**Set task 1**.
Repeat the passage of the TikTok newsletter word for word, from "Welcome to your" up to and including "you about it.".
**Set task 2**.
Write the next part of the newsletter about TikTok, picking up right after its last sentence.

Welcome to your biweekly “Assistance” Is Out Now in the New Sixth Edition of The Quiet Reader Magazine promotional newsletter, which also contains writing content below the fold. I hope you read and enjoyed “Assistance” because who knows when there will be another one? I mean, more short stories exist but who knows when one will be publicly available. Click the button so I will stop bugging you about it.
Good morning. I hope your coffee is your favorite temperature and that your sleep last night was restful. If you are an old fogey like me you’re going to need fortification to talk Tok. TikTok, that is.
Listen, I’m usually the first person to jump on any stupid new thing. I stood in line outside a store at midnight one time to buy a Nintendo Wii. Maybe as I’ve gotten older I’ve begun to lose touch with those things that are new and hip—no, that’s not it. The problem is I hate watching videos on the internet and TikTok is video based. I don’t understand this phenomenon—nobody around me does—but I bristle up when someone tries to hand me their phone to “just look at this video real quick.” If it’s not 8 uninterrupted hours of brown noise on a loop with a black screen, I am not interested.

**Given data**.
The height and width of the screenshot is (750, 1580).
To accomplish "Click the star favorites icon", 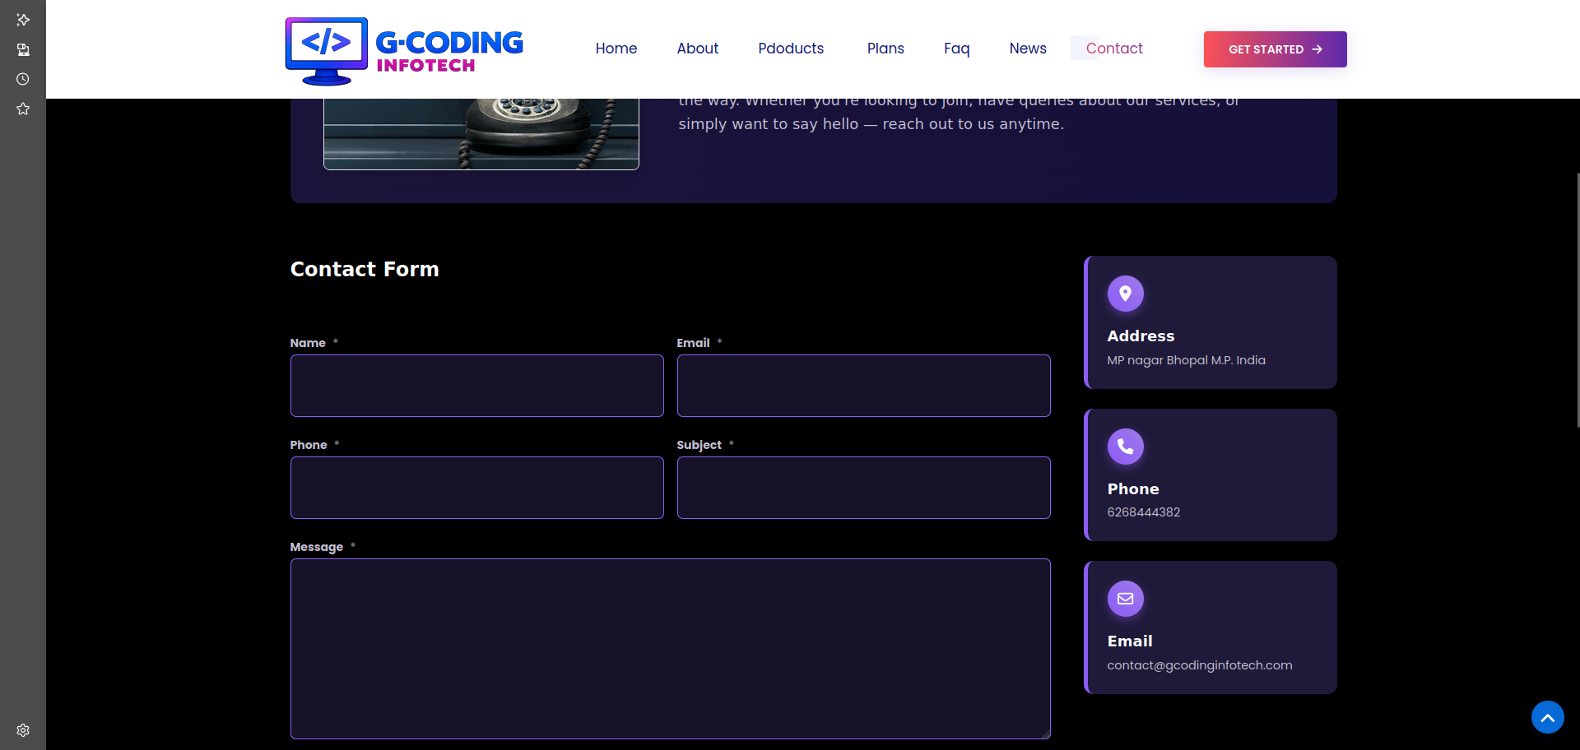I will click(23, 109).
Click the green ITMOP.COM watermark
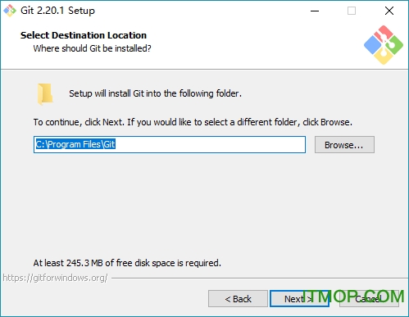The width and height of the screenshot is (409, 317). click(353, 297)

**Exercise response 1**.
Welcome to your biweekly “Assistance” Is Out Now in the New Sixth Edition of The Quiet Reader Magazine promotional newsletter, which also contains writing content below the fold. I hope you read and enjoyed “Assistance” because who knows when there will be another one? I mean, more short stories exist but who knows when one will be publicly available. Click the button so I will stop bugging you about it.

**Exercise response 2**.
Anyway I’m an absolute curmudgeon when it comes to watching video, but that is not my beef with TikTok, today or any day. I won’t watch TikTok personally because I hate watching videos, but I do appreciate the existence of TikTok. For those who don’t know it seems to be a social media channel like Twitter, Instagram, or Facebook, where the mode of sharing is brief videos instead of, respectively, 280-character messages, photos of food, or boomer-humor memes about hating your spouse.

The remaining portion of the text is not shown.